Sahipleri de sanayiciler, siyasetçiler ve bankalar. Devlet kurumları, devlet adamları, devlet terbiyesi almış kişiler. Gel gelelim insan hayatına değer verilmemiş. Şimdi de verilmiyor. Başka yapılmaya çalışılan santraller de var. Nükleer ve termik santraller enerji üretmek için vaz geçilmez. Ama insanımız vaz geçilir mi? Demek ki, insanımız vaz geçilirmiş. Bacalara filtre takılması lüzumsuz masraf olarak algılanıyor. İşin garibi iki santral de bizzat devletin. Onların bacaları filtreli mi? Konu haber yapılmasa kimse bilmiyor zaten. O bölgelerde yaşayanlar biliyor, evinde akciğer hastası olanlar biliyor, erken ölümlerle aile fertlerini kaybedenler biliyor. Herkes çektiğini biliyor. Belediye Başkanları, Milletvekilleri, Emniyet Müdürleri, Valiler, Kaymakamlar, siyasi parti il ve ilçe başkanları, akla gelebilecek devlet yetkilileri hep görmezden gelmiş, susmuş, geçiştirmiş. Çözüm o günden bu yana getirilmemiş, geliştirilmemiş. 1956 ve 2019 yarım asırdan bile fazla bir zaman dilimi, On binlerce devlet görevlisi, yetkilisi gelip geçmiş, hiç biri mesuliyetini idrak etmemiş ve insanlarımız ölmeye, hastalanmaya devam ediyor. Daha bu termik santral, bir de nükleer santraller yaptırılmaya çalışılyor. Onların ihmallerinin ne olacağı Çernobil olayında görüldü. Bu santrallerin para ihtiyacını da 9 Türk bankası karşılıyor.
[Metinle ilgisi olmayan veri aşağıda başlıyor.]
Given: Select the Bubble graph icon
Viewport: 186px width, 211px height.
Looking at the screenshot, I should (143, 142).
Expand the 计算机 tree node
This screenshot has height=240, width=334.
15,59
Bu santralin sahiplerinden kimilerinin de basın -yayın organı var. Şeker fabrikasının da 3 tane santrali var. Peki bu kadar büyük vakaya tüm insanlar nasıl gözlerini kapatabiliyor?

Bir süre sonra gündemden çıkacak bu mesele. Birkaç gün basın-yayı organlarında bilen-bilmeyen konuşmacılar hiç birisi hakikat yanlısı olamadan, ikbal getirecek şekilde anlatacaklar. Sonra mesele bir hafta önceki gibi bilinmez, hatırlanmaz, yok sayılacak. Her meselede tavrımız bu değil mi? Bir filtre 12 bin euro imiş. Sanayici için getirisi olmayan masraf gibi algılanıyor. Yahu zaten devlet istediğiniz her teşviki veriyor. Bankalar arkanızda. İstediğiniz kırediyi istediğinizi şartlarda alıyorsunuz. Sonra borçlarınız affediliyor. O halde yapın bu masrafı. Size emek veren insanlar sağlıklı olsun, ölmesin. Konu tekrar gündeme gelinceye kadar zaman kazandık diyerek bacalara filtre taktırma işini ihmal edenlerin namusundan, insaf ve vicdanından hatta insanlığından şüphe etmek hakkımızdır.